Imagine transforming an abandoned rail viaduct into an urban elevated park as a way to revitalize and connect Philadelphia’s industrial past to its future. That’s the hope of the advocacy group VIADUCTgreene, which co-hosted a public workshop about re-envisioning the Reading Viaduct as part of DesignPhiladelphia on Saturday.
The Reading Viaduct actively carried trains until 1984, and in recent years it has grabbed the city's imagination and attention. VIADUCTgreene, started by Paul vanMeter and Liz Maille, is advocating for the creation of a three-mile long urban park on the abandoned viaduct.
Today the elevated portion is an unplanned green space, stretching northward from 12th and Vine to 9th and Fairmont, and it is already an amazing place to walk and explore. And now residents have been inspired to reimagine the viaduct's past and look at new uses for the crumbling relic.
“You can literally feel the history of the site,” said vanMeter of VIADUCTgreene.
Saturday's conversation was intended to encourage public input about design concepts for a linear viaduct park and spread the word about the project. Questions about the project's viability, design, and representation of history were all themes covered during an open exchange between the members of VIADUCTgreene and the audience. Ideas from this session will feed into the design group's future efforts, including a possible international call for designs.
Topics of conversation, after a brief presentation, included an animated discussion about design alternatives, logistical issues, and questions of cooperation from city officials and other city greening organizations.
Neighbors asked about the possible collaboration with planners working on the Spring Garden Greenway, which led to a discussion about creating a connection at 9th Street that could extend both greening efforts further into the city.
“I see a huge opportunity to integrate fine art into applied art,” said vanMeter.
Thoughts for the design of the viaduct's City Branch included ideas to integrate skylights along the underground portion (roughly Broad to 31st Street) to introduce more stimulating light and shadows.
The design for the "trunk" portion, or the joint between the two curving sections of the elevated viaduct, at 11th and Callowhill was also discussed. Planners see this portion as a potential pocket park as it offers amazing, sweeping views of the city.
After the lecture and discussion, various idea stations were arranged to encourage feedback and gather opinions from visitors. Stations asked for naming ideas for the park and what the public would prefer to see in the final product. Visitors were encouraged to apply stickers to the walls with their ideas.
Green dots indicate the kinds of design elements visitors would prefer to see in a new viaduct park.
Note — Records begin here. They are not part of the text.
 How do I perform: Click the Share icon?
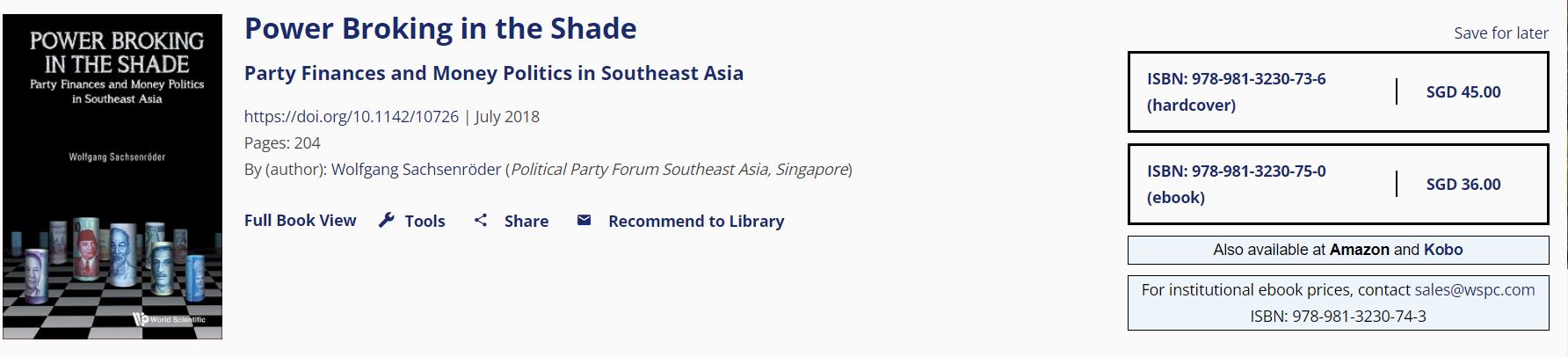click(481, 221)
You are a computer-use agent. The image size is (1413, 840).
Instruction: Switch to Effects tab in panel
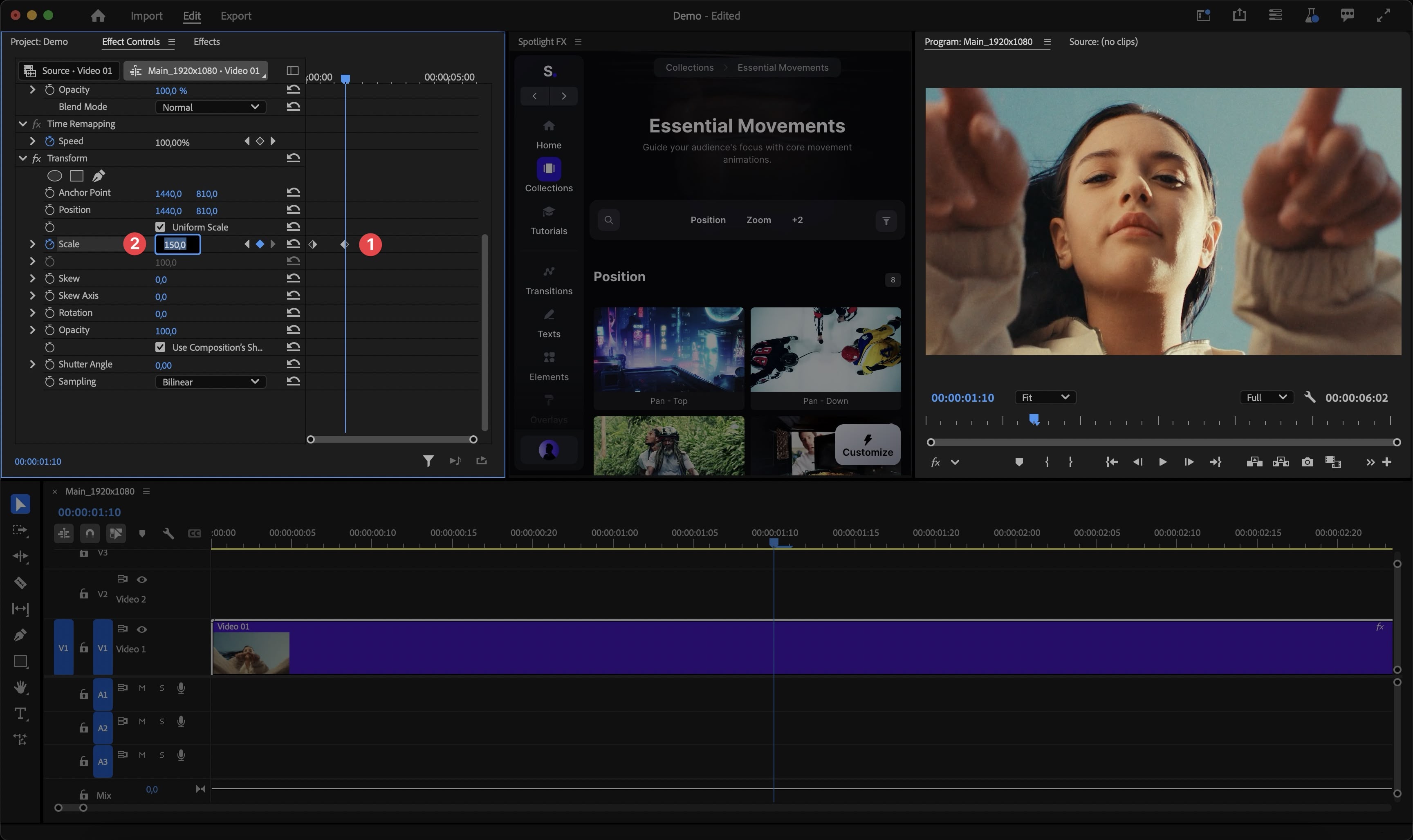(x=206, y=41)
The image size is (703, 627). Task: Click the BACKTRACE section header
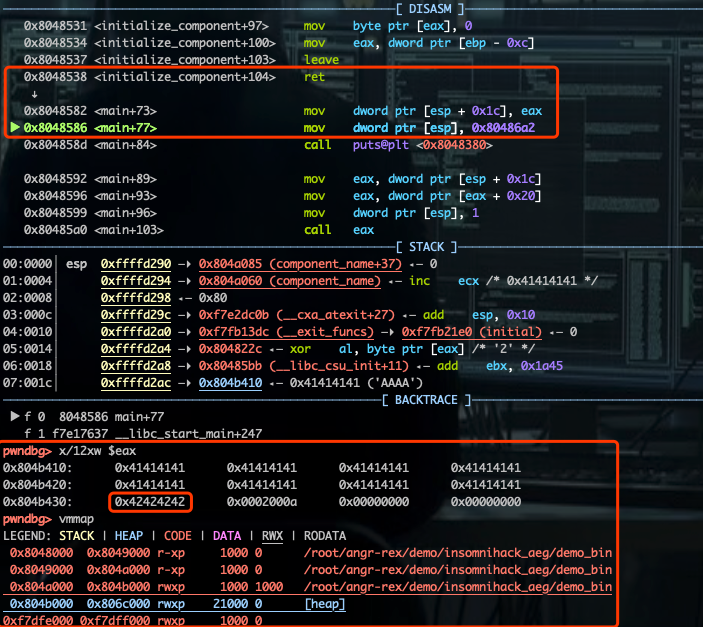(x=426, y=400)
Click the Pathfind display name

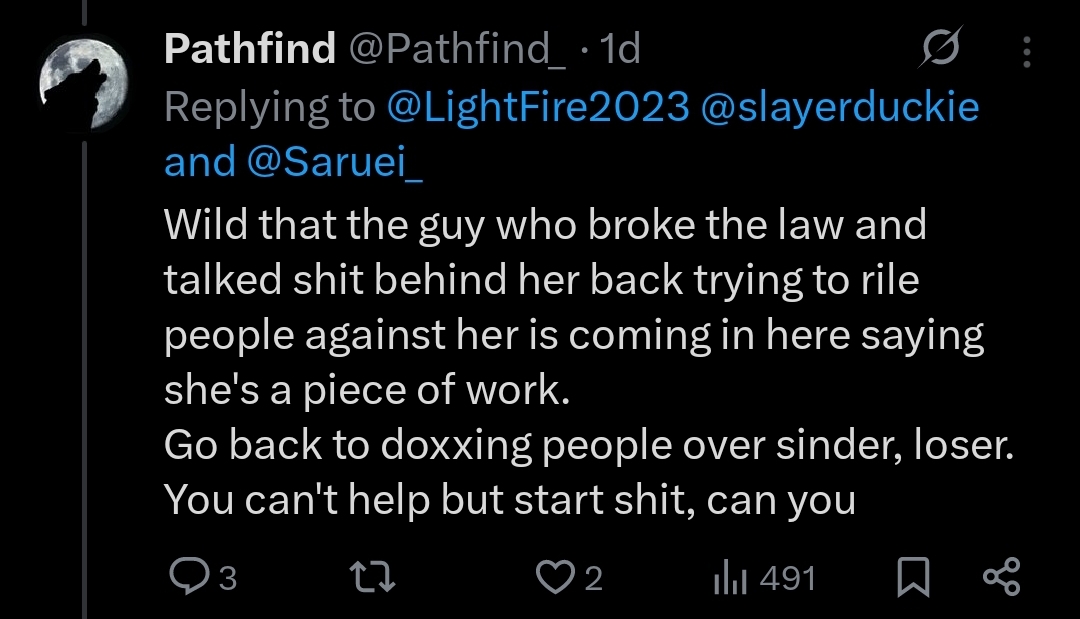[x=249, y=48]
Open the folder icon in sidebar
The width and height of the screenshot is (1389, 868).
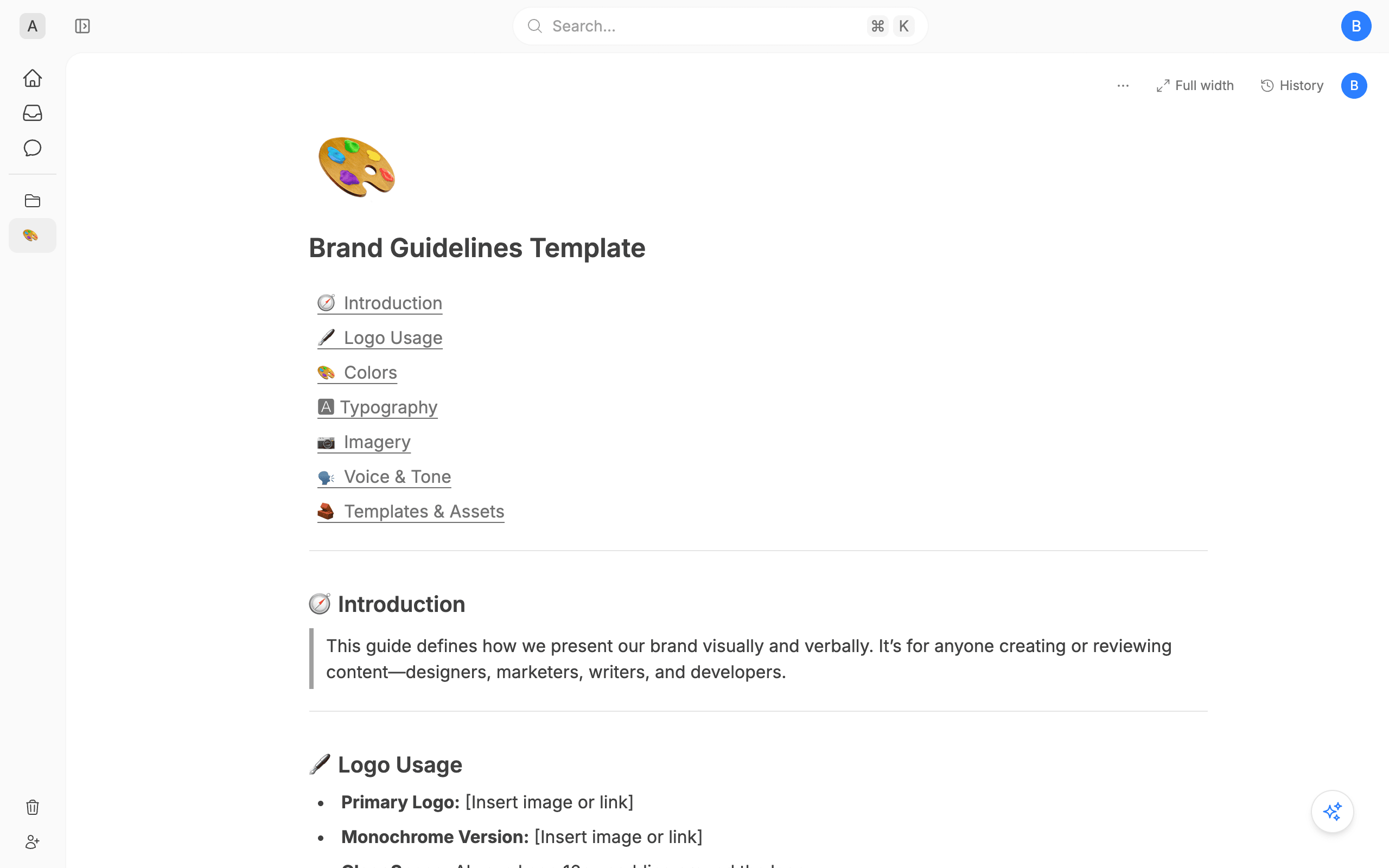coord(32,201)
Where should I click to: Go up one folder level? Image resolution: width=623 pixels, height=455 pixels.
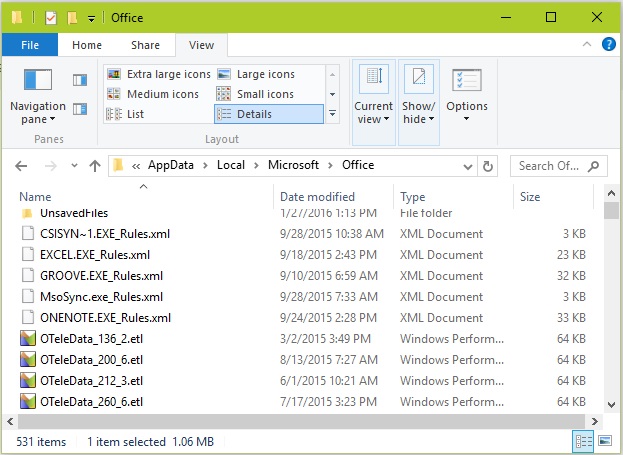pos(95,166)
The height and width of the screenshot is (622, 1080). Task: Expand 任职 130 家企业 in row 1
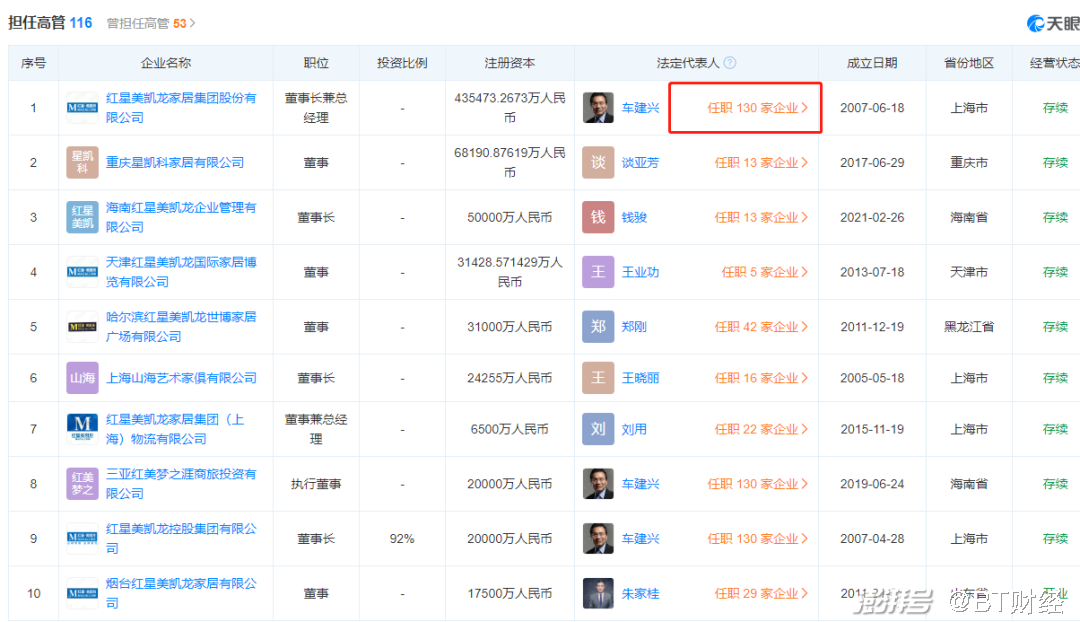pos(757,108)
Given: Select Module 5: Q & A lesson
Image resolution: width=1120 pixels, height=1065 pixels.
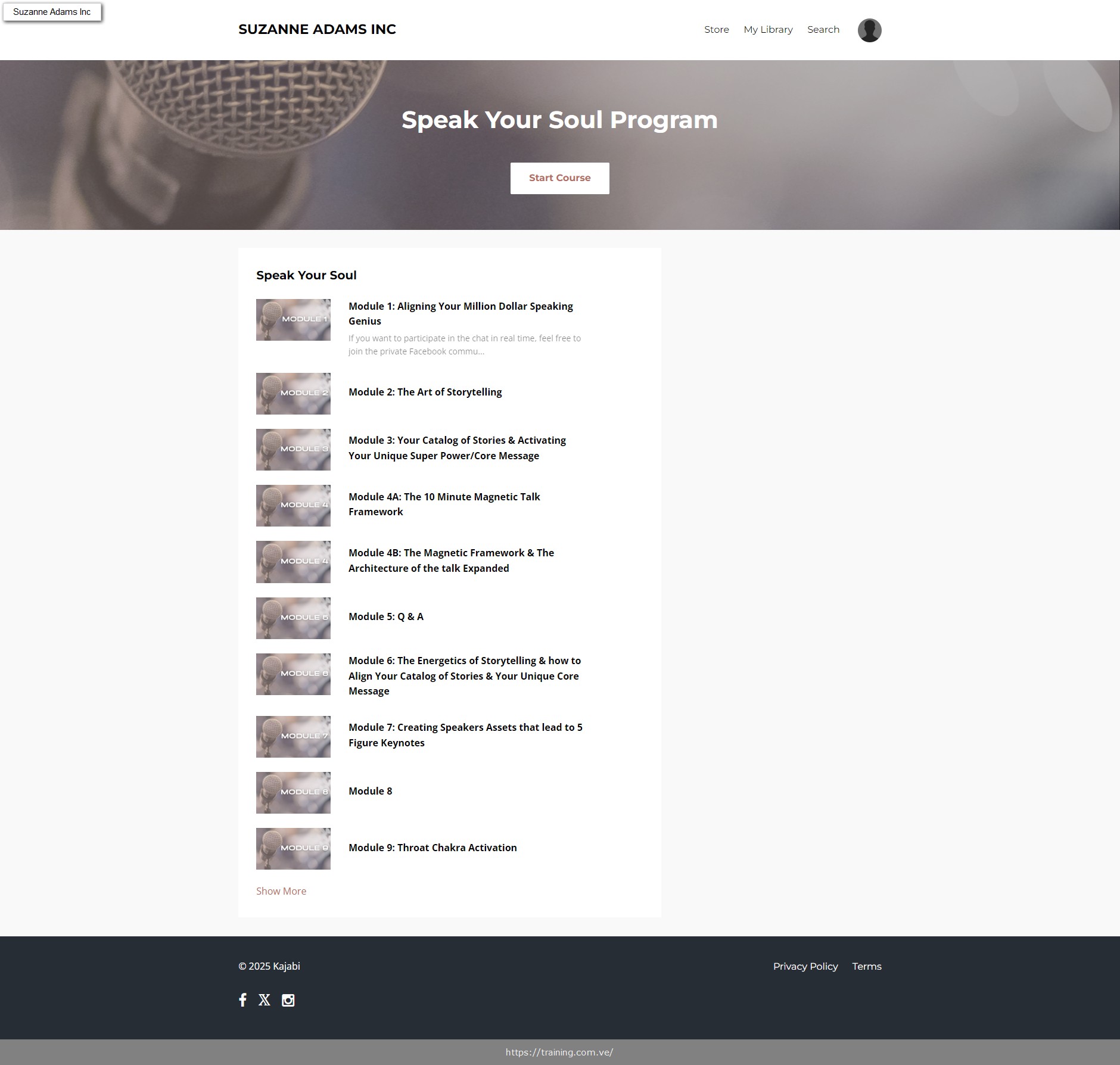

Some thoughts generated on the ideas board were calls for places to play, bikeable paths, lots of access points, places for public events, and requests to keep it wild.
Visitors placed red or green sticker dots on a precedent board to show a positive or negative reaction to images. Green dots gravitated towards images of green wall installations, use of natural materials, walkable paths with benches and semi enclosed spaces amid walls of vegetative materials. Red dots clustered on images of hardscape and plastic looking playgrounds.
The result was an interactive workspace that inspired visitors to get involved and literally graffiti the walls with their ideas.
Currently, redevelopment projects in the area have placed pressure to move forward with the viaduct project. PennDOT determined the need to repair the Broad Street bridge (which the Reading Viaduct runs beneath) and the landmark Inquirer Building, adjacent to the Viaduct, was sold to developer Bart Blatstein. The outcome of these two projects could factor heavily into the Reading Viaduct's future.